▶ _What to produce_
Out of the data below, copy every line with the string "Value".

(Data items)
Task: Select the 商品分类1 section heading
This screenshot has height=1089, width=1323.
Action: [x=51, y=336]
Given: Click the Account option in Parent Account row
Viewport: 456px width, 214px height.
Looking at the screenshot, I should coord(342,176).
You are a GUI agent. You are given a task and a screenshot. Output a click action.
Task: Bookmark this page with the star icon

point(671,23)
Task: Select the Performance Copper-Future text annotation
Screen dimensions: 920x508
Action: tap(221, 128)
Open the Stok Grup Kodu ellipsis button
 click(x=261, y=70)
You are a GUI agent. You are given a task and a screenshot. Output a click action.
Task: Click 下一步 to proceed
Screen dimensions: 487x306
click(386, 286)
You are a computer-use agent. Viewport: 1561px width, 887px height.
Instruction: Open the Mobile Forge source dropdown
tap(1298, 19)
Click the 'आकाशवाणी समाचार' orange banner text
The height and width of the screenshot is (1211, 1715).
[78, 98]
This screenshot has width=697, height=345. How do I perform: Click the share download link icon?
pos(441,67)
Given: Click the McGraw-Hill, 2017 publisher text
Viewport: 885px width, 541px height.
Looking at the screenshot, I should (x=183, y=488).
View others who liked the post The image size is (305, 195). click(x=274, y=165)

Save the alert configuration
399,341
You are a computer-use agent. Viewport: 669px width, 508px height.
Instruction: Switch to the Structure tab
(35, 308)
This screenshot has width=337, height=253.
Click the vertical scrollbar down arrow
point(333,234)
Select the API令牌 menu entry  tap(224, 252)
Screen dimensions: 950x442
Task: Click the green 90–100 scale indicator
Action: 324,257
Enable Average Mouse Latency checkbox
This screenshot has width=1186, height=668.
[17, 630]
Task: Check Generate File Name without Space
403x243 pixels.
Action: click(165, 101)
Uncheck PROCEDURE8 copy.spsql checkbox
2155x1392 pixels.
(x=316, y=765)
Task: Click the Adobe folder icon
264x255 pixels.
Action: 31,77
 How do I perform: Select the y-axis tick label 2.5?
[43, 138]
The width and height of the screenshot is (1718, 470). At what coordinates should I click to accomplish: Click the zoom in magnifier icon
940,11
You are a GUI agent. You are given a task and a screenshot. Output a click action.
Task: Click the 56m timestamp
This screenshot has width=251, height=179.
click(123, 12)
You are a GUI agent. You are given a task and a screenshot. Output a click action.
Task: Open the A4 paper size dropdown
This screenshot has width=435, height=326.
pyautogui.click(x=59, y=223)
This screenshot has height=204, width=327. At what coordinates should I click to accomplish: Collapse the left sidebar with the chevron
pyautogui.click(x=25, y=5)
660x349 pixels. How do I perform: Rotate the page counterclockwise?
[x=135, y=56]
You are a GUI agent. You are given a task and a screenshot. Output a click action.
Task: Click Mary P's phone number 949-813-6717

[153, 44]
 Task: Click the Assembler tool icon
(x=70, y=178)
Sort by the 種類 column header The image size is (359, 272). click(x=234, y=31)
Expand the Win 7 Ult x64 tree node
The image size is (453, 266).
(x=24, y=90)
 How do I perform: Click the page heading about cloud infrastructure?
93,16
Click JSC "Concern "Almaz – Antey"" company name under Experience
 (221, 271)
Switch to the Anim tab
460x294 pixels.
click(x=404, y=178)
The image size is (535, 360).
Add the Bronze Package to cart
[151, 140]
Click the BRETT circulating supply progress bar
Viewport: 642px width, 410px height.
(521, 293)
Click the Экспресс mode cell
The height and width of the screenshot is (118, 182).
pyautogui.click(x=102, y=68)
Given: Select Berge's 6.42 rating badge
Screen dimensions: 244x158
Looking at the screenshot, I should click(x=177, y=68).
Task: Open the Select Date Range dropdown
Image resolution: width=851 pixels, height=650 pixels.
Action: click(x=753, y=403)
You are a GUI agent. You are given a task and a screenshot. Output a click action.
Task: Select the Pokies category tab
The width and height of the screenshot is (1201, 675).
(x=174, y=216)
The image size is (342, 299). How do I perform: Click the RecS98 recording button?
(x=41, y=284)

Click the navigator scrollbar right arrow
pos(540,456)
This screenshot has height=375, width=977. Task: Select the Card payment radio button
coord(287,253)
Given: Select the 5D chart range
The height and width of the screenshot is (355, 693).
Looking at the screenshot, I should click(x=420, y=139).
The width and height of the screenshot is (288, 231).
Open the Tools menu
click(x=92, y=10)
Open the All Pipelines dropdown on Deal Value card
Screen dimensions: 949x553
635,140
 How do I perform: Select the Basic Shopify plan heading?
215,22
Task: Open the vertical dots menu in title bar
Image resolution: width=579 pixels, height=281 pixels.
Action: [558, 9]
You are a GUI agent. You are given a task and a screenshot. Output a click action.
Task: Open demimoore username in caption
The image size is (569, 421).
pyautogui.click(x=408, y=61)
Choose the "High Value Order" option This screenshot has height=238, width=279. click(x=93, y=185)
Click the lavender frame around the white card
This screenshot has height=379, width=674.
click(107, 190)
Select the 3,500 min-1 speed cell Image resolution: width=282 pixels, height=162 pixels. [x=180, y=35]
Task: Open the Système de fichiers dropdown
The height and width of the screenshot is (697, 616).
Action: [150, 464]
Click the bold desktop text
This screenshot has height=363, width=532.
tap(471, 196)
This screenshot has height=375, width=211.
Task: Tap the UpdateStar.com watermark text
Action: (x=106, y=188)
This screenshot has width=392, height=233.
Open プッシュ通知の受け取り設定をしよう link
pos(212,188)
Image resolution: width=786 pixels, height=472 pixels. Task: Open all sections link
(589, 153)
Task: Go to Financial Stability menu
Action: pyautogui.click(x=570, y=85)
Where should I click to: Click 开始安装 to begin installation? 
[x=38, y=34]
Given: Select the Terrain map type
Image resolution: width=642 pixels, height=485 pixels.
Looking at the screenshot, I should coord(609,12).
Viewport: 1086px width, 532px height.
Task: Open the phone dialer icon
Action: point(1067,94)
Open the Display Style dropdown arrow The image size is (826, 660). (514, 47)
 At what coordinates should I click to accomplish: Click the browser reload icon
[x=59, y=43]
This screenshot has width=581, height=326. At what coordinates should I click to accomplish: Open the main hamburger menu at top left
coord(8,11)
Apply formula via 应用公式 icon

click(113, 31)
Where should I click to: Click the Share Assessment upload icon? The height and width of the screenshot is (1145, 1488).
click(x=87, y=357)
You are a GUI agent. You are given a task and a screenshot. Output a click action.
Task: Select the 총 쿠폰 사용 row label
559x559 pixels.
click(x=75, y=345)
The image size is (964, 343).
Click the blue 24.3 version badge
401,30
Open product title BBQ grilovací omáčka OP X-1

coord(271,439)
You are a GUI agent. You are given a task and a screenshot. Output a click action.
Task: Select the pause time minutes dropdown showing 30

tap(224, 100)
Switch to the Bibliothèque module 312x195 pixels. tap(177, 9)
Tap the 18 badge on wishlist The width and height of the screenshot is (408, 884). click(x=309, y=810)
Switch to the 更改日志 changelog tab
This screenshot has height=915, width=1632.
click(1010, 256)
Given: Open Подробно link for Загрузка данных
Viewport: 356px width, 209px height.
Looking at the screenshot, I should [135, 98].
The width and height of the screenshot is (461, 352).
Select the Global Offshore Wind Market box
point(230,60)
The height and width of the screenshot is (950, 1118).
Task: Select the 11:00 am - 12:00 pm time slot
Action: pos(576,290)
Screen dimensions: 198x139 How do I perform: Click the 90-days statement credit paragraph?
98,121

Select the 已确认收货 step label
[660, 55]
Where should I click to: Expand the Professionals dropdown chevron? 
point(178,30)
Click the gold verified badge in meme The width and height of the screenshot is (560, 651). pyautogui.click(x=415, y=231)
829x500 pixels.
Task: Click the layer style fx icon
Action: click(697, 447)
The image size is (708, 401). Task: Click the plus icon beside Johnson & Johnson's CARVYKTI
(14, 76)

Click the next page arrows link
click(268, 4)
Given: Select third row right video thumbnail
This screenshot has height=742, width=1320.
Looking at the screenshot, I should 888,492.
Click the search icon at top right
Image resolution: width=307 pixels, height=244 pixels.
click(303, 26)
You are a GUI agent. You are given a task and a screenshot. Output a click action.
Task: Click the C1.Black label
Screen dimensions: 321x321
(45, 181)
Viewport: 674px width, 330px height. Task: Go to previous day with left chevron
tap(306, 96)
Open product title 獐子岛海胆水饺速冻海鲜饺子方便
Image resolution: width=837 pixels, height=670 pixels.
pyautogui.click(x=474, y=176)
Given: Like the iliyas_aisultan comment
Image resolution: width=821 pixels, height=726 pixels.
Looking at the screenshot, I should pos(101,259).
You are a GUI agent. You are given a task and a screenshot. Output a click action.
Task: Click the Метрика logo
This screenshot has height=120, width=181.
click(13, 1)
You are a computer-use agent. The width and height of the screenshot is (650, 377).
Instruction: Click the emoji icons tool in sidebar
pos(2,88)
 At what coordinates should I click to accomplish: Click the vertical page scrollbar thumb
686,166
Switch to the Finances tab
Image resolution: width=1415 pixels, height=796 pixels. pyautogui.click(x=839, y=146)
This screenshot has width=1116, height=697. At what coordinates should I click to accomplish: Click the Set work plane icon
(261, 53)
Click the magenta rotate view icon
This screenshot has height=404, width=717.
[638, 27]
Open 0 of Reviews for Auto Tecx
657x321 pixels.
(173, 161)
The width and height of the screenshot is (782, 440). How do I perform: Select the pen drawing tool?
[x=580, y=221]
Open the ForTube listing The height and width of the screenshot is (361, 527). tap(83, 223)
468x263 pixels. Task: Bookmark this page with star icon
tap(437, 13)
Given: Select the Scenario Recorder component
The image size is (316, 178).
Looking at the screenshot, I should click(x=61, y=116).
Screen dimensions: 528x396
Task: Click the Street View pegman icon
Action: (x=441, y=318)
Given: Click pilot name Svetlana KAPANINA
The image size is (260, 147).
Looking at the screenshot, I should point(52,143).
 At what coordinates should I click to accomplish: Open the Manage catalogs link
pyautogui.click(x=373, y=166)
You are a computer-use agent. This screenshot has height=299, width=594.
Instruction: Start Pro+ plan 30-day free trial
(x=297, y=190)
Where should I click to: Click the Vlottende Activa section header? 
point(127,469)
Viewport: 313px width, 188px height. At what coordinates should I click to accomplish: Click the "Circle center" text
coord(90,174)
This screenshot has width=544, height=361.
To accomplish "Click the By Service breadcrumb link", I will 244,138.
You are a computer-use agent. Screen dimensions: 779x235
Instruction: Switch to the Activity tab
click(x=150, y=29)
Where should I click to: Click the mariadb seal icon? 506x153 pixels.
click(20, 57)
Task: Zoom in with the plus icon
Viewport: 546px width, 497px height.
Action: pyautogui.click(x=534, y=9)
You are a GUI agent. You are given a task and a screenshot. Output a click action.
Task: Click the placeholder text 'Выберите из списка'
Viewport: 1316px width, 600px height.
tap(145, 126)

▶ _Exercise solution_
Open the All Pipelines dropdown on Deal Value card
Choose the "High Value Order" option This screenshot has height=238, width=279. click(x=93, y=185)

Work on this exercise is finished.